甘粕正彦、李香蘭――満洲映画協会の最期を見届けて 95歳映画編集者・岸富美子

文: 岸 富美子

『満映とわたし』(岸富美子・石井妙子 著)

映画会社社員が極寒の中、炭鉱労働へ

 敗戦後、侵攻してきたソ連軍は本当に恐怖でした。若い女性は襲われないように顔を汚したりしたものです。そのうち中国国民党と共産党の国共内戦が始まり、旧満映社員たちは帰国もできず、困難な選択を迫られることになります。

岸富美子きしふみこ/1920年、中国奉天省営口で生まれる。15歳で京都の第一映画社に入社し、編集助手となる。1939年、満洲に渡り、満洲映画協会に入社。敗戦後、中国共産党とともに行動し、1953年まで中国映画の草創期を支える。
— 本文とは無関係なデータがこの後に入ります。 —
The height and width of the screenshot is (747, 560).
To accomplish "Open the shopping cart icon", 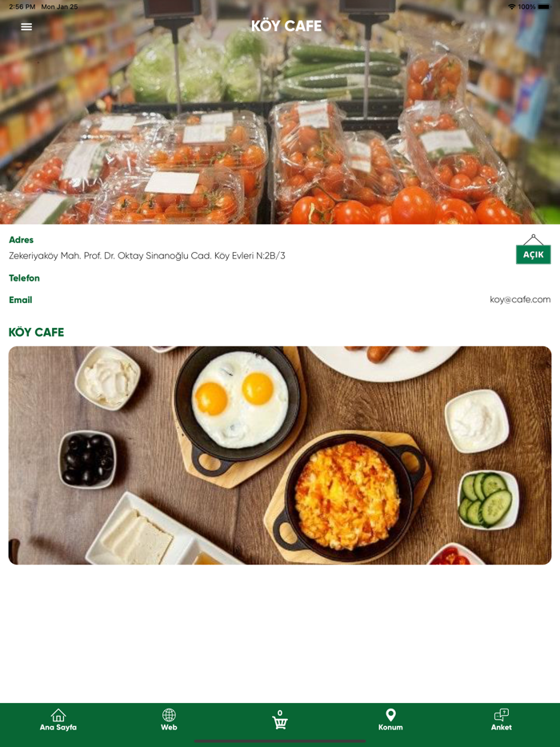I will [280, 723].
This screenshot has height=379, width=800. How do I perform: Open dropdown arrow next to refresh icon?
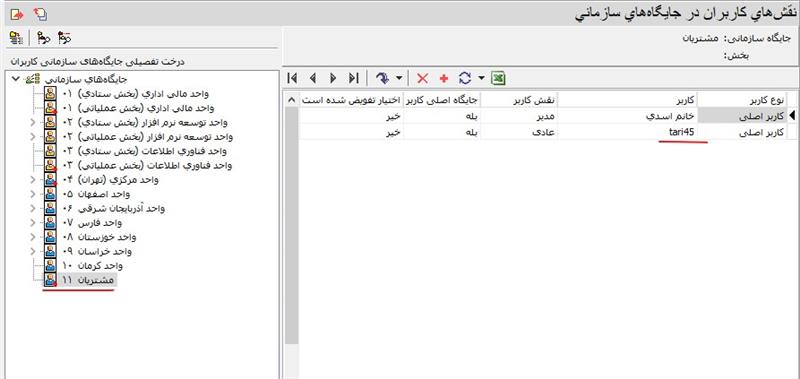(x=481, y=78)
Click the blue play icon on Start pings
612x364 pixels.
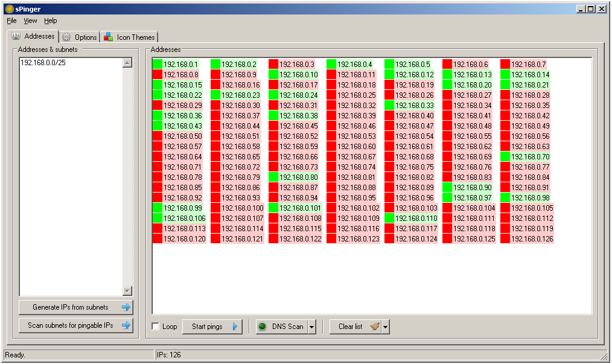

帰国後はフリーランスとして主に独立プロの映画編集を手がけた。

 私や兄の一家は旧満映の映画機材を守りたいという思いもあり、中国共産党と共に中国北部に向かうことになりました。当時の有名な映画監督だった内田吐夢さんや木村荘十二さんも一緒です。食糧もなく、極寒の中での炭鉱労働や、閉ざされた日本人社会の中での裏切り、密告、吊し上げ……。いろんなことがありました。
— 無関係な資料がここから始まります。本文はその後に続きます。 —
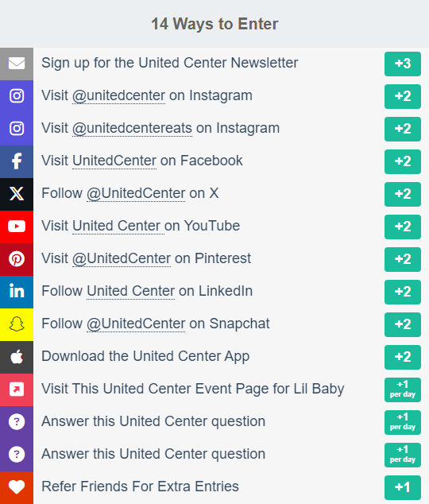Click +2 button next to Follow on Snapchat
Image resolution: width=429 pixels, height=504 pixels.
(x=402, y=324)
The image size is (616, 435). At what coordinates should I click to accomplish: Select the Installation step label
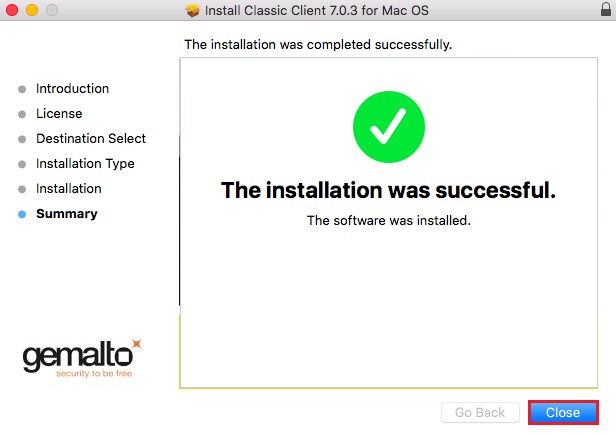69,189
 その詳細は、これまであまり語られてこなかったのです。私はどうしても、それを書き残したかった。今回の本の原点となっています。

 国共内戦が終わり、私たちは長春の旧満映撮影所に戻り、中国共産党が作る映画の製作に協力しました。私が編集を担当した『白毛女』という映画は、今でも中国人で知らない人はいない国民的映画と言われています。
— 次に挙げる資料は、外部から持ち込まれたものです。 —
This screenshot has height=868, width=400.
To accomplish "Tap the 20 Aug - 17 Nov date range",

 しかし、旧満映の日本人技術者たちが映画の製作に協力していたことは、長く伏せられていました。状況が変わったのは比較的最近のことです。

石井妙子いしいたえこ/ノンフィクション作家。1969年、神奈川生まれ。著書に『おそめ』(新潮ドキュメント賞、講談社ノンフィクション賞、大宅壮一ノンフィクション賞の最終候補作)、『日本の血脈』ほか。

 結局、私たちが帰国したのは昭和28年。満洲に渡ってから14年が経っていました。

 一昨年、ノンフィクション作家の石井妙子さんの取材を受けたことから、「甘粕正彦と満洲映画『94歳最後の証言』」(「文藝春秋」2014年10月号)という記事になり、それが今回の出版につながりました。

 今まで語らなかったこと、語れなかったこと、語っても活字にならなかったこと。すべてがここに綴られています。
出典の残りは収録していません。